Mais si vous vous sentez prête ou prêt, je pense que cette dernière étape du voyage au coeur de l'hiver russe va vous donner des sueurs froides.
Bonne lecture !
Extrait inédit : le testament du spectre en chef partie 3/3.
— D’accord,
dit-il en faisant un pas vers les Français. Poymat’
ikh !
« Attrapez-les »
traduit aussitôt Igor. Les moujiks se jettent sur les soldats. De derrière
leurs dos, ils sortent des gourdins, des buches, des hachettes. À mains nues,
les Français se défendent de leur mieux. Lasalle frappe Ivan au visage, avant qu’un
autre russe lui envoie un coup au flanc. Il riposte d’un coup de pied dans
l’entrejambe de son adversaire. Autour de lui, ses hommes résistent avec
vaillance, mais les Russes frappent fort. Sur sa gauche, un moujik brandit son
gourdin et Lasalle esquive de justesse. Tourné sur le côté, il voit Gervais, un
genou à terre, sortir une dague de sa botte. Un vieux réflexe qu’il a acquis en
Espagne et qu’il a conservé depuis. Le sergent regrette de ne pas en avoir fait
autant.
Lasalle
fauche une des jambes de son ennemi et l’envoie au sol. Sans hésiter, il
enchaîne en levant la jambe pour écraser son talon sur le crâne du moujik. Ivan
se rue aussitôt sur lui. Le temps des sourires est bien fini. Le russe arbore
un regard incendiaire et dévoile une rangée de dents noircies, comme s’il voulait
le dévorer vivant. Il charge sans que Lasalle puisse esquiver. L’épaule d’Ivan
lui percute les côtes et lui coupe le souffle. Son dos heurte le mur de la
pièce, achevant de l’asphyxier. Les coups pleuvent sur sa tête et son visage,
il peut à peine lever les avant-bras pour se protéger. Bientôt, il est plaqué
au sol, face contre terre, les bras maintenus avec force dans son dos. Il
redresse le visage et voit, impuissant, les autres soldats se faire battre de
la même manière. Gervais se fait désarmer un planter sa dague dans la cuisse
dans un hurlement désespéré.
Lorsque
tous les soldats sont maitrisés, Ivan se contente d’un hochement de tête vers
ses hommes. Lasalle est tiré par les bras et les épaules et emmené dehors sans
ménagement. La morsure du froid glacial est immédiate et atroce. Son cœur
s’emballe, son regard balaye frénétiquement l’extérieur, à la recherche d’une
façon de se sortir du piège.
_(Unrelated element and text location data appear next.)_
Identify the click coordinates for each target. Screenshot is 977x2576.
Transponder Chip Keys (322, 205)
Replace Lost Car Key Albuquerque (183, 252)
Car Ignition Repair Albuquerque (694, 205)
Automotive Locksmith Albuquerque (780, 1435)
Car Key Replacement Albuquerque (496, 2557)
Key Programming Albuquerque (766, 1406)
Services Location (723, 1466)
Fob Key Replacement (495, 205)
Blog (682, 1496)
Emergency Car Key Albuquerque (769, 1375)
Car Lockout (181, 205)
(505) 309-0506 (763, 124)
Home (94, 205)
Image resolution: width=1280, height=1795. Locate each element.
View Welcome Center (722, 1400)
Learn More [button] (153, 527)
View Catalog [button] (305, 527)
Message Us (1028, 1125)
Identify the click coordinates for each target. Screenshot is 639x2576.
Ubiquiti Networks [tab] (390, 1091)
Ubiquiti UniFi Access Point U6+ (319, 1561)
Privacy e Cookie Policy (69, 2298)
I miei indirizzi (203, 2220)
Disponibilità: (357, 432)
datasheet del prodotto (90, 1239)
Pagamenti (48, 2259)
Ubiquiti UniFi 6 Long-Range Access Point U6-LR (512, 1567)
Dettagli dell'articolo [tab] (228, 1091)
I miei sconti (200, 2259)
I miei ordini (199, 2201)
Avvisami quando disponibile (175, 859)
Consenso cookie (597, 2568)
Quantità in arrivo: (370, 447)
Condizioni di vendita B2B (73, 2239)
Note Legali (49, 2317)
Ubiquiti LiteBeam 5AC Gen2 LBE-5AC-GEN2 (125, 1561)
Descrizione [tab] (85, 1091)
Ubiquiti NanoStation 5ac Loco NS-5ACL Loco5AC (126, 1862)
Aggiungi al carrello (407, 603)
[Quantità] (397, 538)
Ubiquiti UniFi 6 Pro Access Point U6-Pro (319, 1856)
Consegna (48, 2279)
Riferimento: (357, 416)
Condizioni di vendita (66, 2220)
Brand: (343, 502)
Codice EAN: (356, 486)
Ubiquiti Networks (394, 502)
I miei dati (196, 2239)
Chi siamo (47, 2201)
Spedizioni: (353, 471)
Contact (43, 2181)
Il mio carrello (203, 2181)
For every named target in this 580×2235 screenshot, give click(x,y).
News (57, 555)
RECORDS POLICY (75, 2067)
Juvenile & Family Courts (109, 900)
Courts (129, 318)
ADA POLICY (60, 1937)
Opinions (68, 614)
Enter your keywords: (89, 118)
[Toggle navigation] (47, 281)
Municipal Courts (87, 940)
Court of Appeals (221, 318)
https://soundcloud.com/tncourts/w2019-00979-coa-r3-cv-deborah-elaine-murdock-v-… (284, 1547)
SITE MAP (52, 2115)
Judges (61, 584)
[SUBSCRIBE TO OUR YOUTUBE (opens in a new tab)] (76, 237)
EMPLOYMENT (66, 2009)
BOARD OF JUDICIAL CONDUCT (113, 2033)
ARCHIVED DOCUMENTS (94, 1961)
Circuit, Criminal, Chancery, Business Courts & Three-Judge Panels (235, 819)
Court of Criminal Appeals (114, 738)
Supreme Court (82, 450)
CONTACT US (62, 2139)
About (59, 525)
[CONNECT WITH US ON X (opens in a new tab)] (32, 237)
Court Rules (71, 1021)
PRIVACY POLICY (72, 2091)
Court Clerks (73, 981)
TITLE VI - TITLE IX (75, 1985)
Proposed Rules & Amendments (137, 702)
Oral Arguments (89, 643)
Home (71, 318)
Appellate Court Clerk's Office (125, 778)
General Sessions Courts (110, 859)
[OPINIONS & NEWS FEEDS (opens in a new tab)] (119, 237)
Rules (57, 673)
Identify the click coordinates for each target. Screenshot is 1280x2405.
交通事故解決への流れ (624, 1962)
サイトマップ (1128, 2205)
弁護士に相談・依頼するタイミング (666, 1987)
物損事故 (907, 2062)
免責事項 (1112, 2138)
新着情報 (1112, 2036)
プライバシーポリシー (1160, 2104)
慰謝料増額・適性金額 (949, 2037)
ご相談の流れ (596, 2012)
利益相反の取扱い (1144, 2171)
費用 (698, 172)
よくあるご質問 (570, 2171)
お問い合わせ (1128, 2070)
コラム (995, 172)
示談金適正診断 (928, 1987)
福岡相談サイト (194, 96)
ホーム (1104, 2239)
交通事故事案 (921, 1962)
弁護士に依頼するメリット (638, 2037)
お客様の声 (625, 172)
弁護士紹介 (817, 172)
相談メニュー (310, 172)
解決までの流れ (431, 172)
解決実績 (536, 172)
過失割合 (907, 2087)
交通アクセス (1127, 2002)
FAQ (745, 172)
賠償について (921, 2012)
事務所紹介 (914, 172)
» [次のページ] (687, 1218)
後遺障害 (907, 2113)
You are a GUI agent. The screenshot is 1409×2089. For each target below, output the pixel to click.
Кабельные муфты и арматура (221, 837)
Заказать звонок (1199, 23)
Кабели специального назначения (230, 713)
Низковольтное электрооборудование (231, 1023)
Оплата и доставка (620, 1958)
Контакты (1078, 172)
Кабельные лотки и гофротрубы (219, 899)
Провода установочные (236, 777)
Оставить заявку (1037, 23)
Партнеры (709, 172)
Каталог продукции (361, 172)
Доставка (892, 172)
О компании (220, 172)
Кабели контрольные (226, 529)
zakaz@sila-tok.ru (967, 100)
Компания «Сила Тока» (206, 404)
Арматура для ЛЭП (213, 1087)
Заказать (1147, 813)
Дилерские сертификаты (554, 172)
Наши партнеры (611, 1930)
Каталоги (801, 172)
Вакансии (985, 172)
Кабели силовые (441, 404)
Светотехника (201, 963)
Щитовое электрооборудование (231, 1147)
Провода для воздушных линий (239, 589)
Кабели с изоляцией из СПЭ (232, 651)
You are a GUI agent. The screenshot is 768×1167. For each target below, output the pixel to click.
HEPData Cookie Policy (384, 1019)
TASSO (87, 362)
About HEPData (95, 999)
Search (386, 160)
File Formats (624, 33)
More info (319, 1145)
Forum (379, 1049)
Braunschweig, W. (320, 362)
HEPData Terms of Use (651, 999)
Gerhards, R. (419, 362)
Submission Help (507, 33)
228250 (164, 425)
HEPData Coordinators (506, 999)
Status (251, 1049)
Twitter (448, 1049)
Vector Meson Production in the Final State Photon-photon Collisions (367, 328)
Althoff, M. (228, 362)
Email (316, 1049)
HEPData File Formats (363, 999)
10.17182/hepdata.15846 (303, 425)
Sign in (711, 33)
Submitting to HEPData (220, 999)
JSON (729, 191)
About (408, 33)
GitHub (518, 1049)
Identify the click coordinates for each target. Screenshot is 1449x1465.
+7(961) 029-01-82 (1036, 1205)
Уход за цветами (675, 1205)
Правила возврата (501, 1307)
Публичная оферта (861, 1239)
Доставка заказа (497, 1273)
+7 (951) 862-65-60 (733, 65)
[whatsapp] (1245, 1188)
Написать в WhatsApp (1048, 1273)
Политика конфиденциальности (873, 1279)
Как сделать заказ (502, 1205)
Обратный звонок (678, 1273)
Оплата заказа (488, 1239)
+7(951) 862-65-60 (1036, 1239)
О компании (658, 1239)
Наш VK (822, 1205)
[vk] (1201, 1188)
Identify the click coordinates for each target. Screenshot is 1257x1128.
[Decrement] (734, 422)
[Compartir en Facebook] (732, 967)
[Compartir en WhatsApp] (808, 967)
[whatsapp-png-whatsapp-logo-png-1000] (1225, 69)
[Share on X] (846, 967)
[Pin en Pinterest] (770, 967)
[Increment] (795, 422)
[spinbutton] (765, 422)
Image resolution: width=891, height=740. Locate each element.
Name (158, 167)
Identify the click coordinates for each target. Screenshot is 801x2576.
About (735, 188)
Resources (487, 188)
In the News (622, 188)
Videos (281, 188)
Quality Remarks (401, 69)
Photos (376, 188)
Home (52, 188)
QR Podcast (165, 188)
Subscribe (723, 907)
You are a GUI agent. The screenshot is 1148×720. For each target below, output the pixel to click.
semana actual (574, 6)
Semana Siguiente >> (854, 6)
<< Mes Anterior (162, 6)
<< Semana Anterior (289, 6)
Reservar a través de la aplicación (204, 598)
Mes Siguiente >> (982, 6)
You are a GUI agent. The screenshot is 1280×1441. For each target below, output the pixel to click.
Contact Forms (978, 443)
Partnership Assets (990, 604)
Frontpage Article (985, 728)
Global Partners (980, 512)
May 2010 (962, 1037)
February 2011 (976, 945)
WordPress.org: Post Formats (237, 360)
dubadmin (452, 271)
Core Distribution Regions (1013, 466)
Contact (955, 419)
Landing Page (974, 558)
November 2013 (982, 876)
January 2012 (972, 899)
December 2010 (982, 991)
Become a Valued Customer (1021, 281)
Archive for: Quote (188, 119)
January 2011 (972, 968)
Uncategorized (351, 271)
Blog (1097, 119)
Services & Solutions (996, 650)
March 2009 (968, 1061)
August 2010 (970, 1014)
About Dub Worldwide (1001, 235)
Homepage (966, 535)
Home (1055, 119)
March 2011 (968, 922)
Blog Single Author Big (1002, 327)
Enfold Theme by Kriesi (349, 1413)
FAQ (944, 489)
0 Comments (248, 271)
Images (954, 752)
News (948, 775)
Le sol n’est fait que de neige, déjà foulée
maintes fois par les pas des Russes.
À
quelques dizaines de mètres devant la maison, plusieurs énormes marmites noires
sont posées sur des feux. La neige a cédé place à des herbes hautes. D’autres
moujiks les regardent arriver avec un rictus carnassier. Ceux-ci ont des
fourches à la main et leur regard sadique fait accélérer le cœur de Lasalle. Il
est trainé vers le récipient le plus à gauche. De toutes les forces qui lui
restent, il tente de freiner avec ses jambes, mais les Russes sont forts et
lui, très affaibli. Lorsque les trois moujiks se rejoignent, il tombe à genoux.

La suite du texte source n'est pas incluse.